Tuesday, 7 September 2010

DVD Review: Frozen

Starring: Emma Bell, Shawn Ashmore, Kevin Zegers

Directed by: Adam Green

Plot: Three friends find themselves trapped upon a chairlift at a renowned ski resort. With everybody unaware of their whereabouts and the ski resort closed until the following week, the three must chose to either stay put and inevitably freeze to death, or make potentially life-threatening decisions and find a way off.

Featured at multiple horrorfests around the globe, Adam Green (breaking his way into the limelight in 2006 with the horror homage Hatchet) writes and directs his latest, Frozen. With a magnitude of followers after his breakout feature, he makes a swift turn from full blown horror to something a little more chilled.

Opening the feature with an introduction to our trio of characters, Green stabilizes their friendship with hammy dialogue and forced acting, hardly setting the scene for a film that attempts to surpass his previous. While quirky in places, their quarrelesome attitudes are simply charmless. Thankfully, once stranded over the mountains, Green's pace and idealistic behaviour towards the perfect set-up falls into place.

The two settings in which all characters' attitudes seem to be placed on - bickering and whining - are understandable under the obvious circumstances, with Green's writing exuding sheer professionalism when it's focused on elements gearing towards terror. Racketing the tension in by the buckets, scenes upon the chairlift are instantly nail-biting, successfully building up each unfortunate move with a concentrated, and agonizing, intensity.

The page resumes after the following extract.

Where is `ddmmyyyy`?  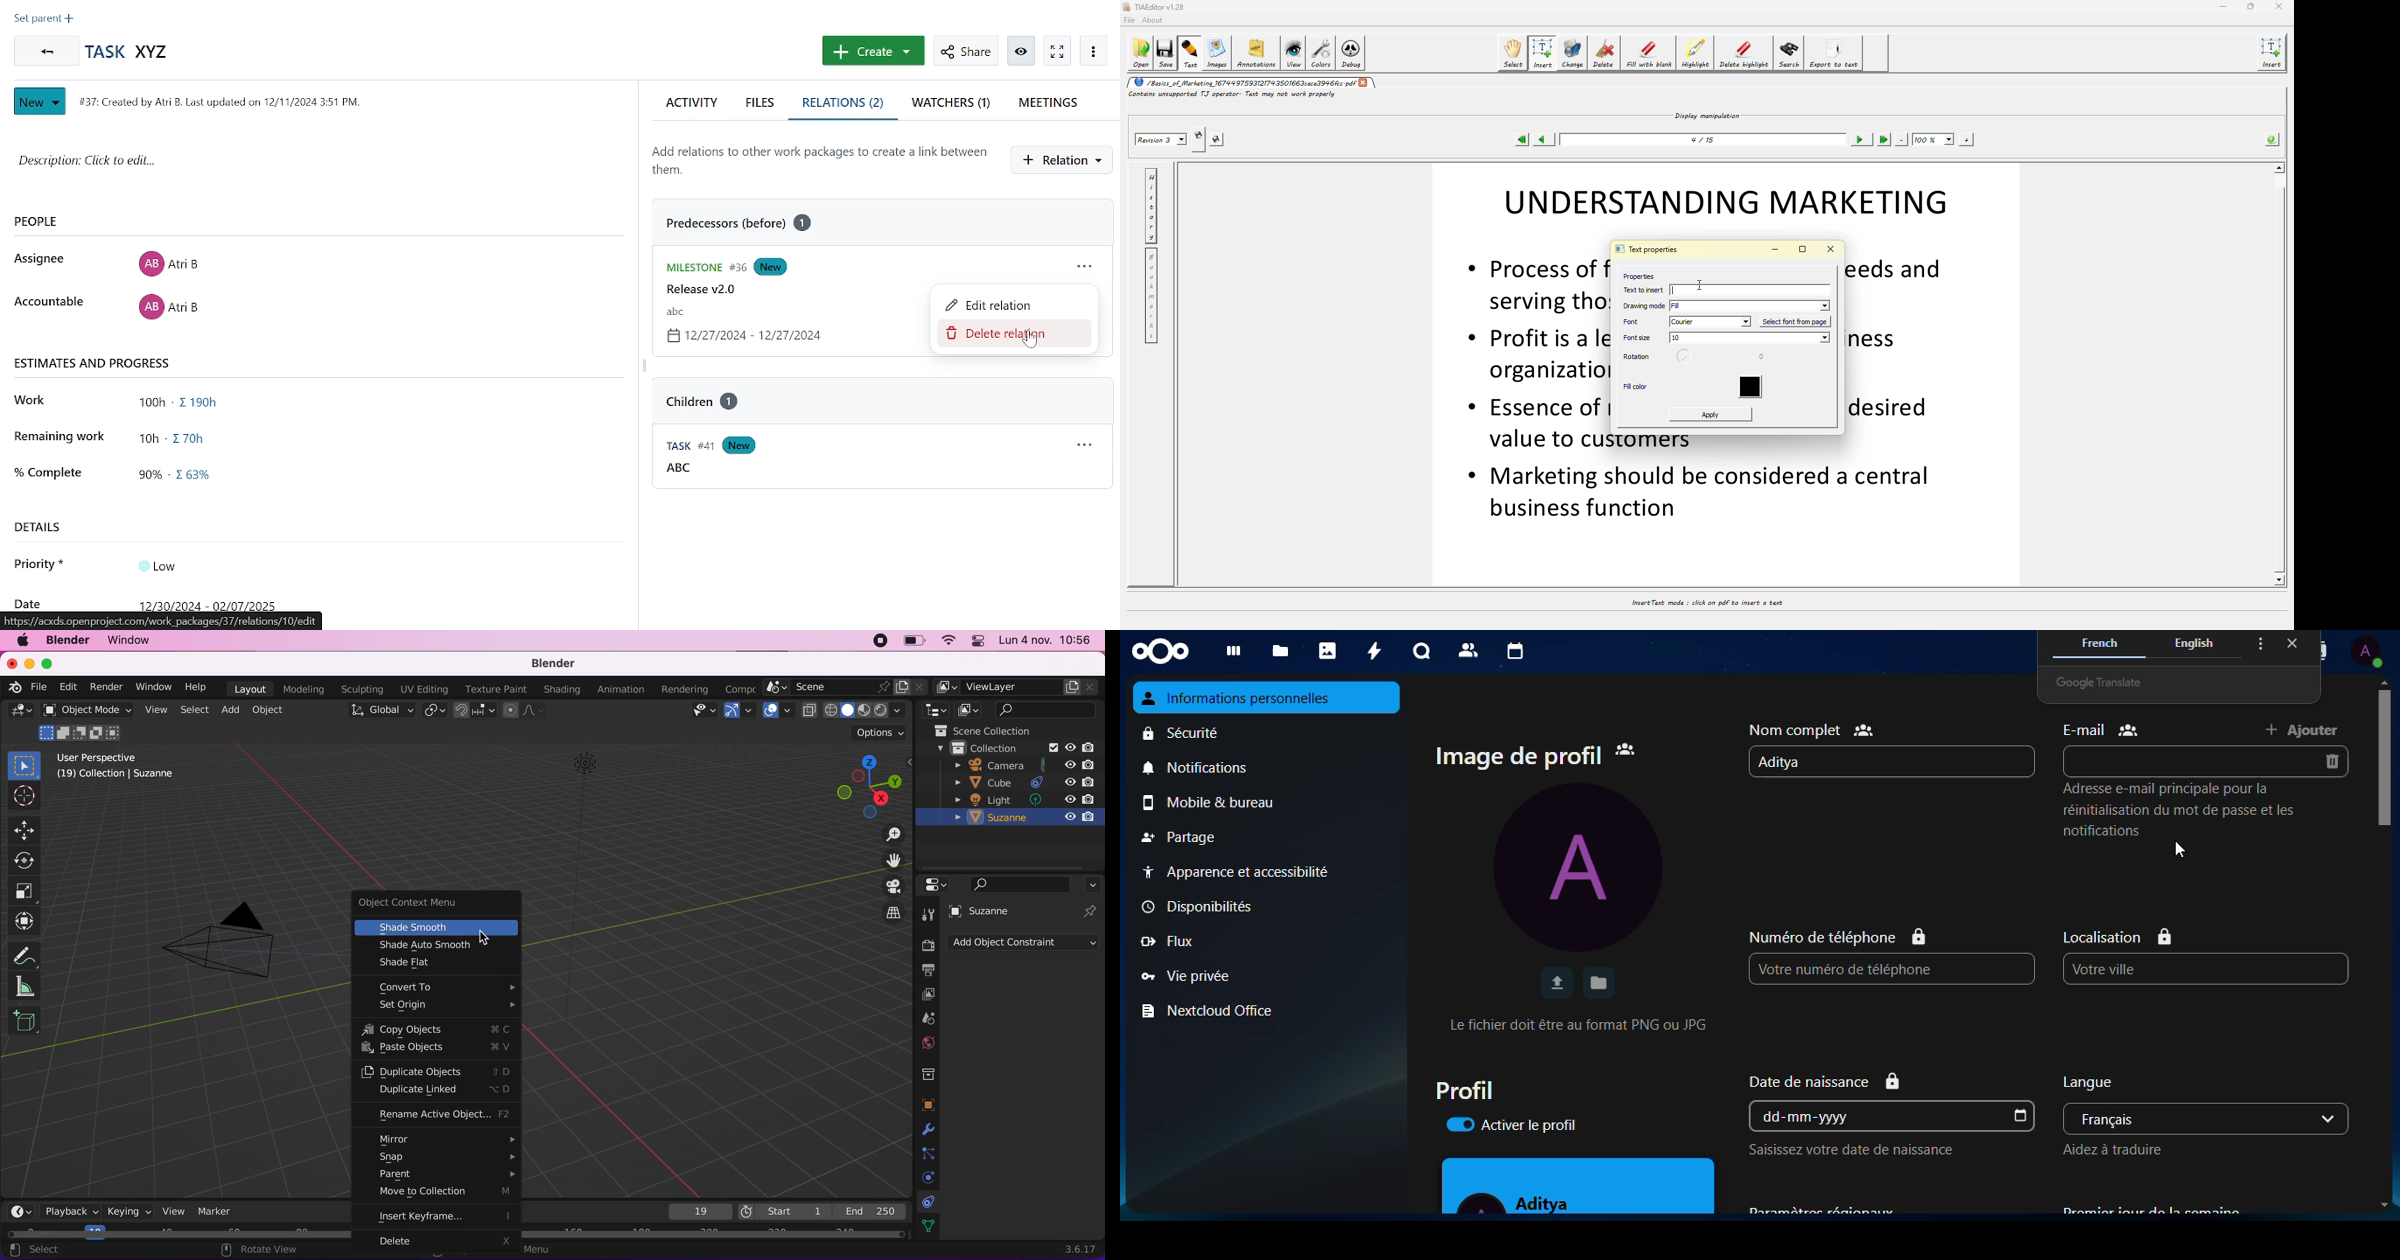 ddmmyyyy is located at coordinates (1814, 1116).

The claustrophobic and incredibly harsh, frosty setting works tremendously with the film Green has written, but everything would have undoubtedly fallen into shit creak without the likes of the film's stars. Putting aside familiar faces Kevin Zegers and X-Men's Shawn Ashmore, the true talent is partial newcomer Emma Bell - whose fame will undoubtedly come in the next Final Destination installment. At first, predictably written, but somewhat grows due to the tragedy her character is succumbed to. Distressing and at times horrendous, a balance is made with the ill-fated getaway and the grim, relentless surroundings itself, with the warmth between the remaining characters proving some of the most memorable scenes.

Similarities can be made with shark flick Open Water, a fellow horror that looked more docu-dreadful than docu-horror. Delightfully straying from its faults, Frozen tends to thrive as a character-driven thriller, with Bell's especially becoming all the more relatable.

Despite failing to surpass his previous entry, Green's attempt won't go unnoticed. An unrelenting, chilling and ferociously terrifying survival horror that essentially works as a sadistic sister act to Hatchet.


Frozen is released theatrically in the UK September 24th, and on DVD/Blu-ray in the US September 28th.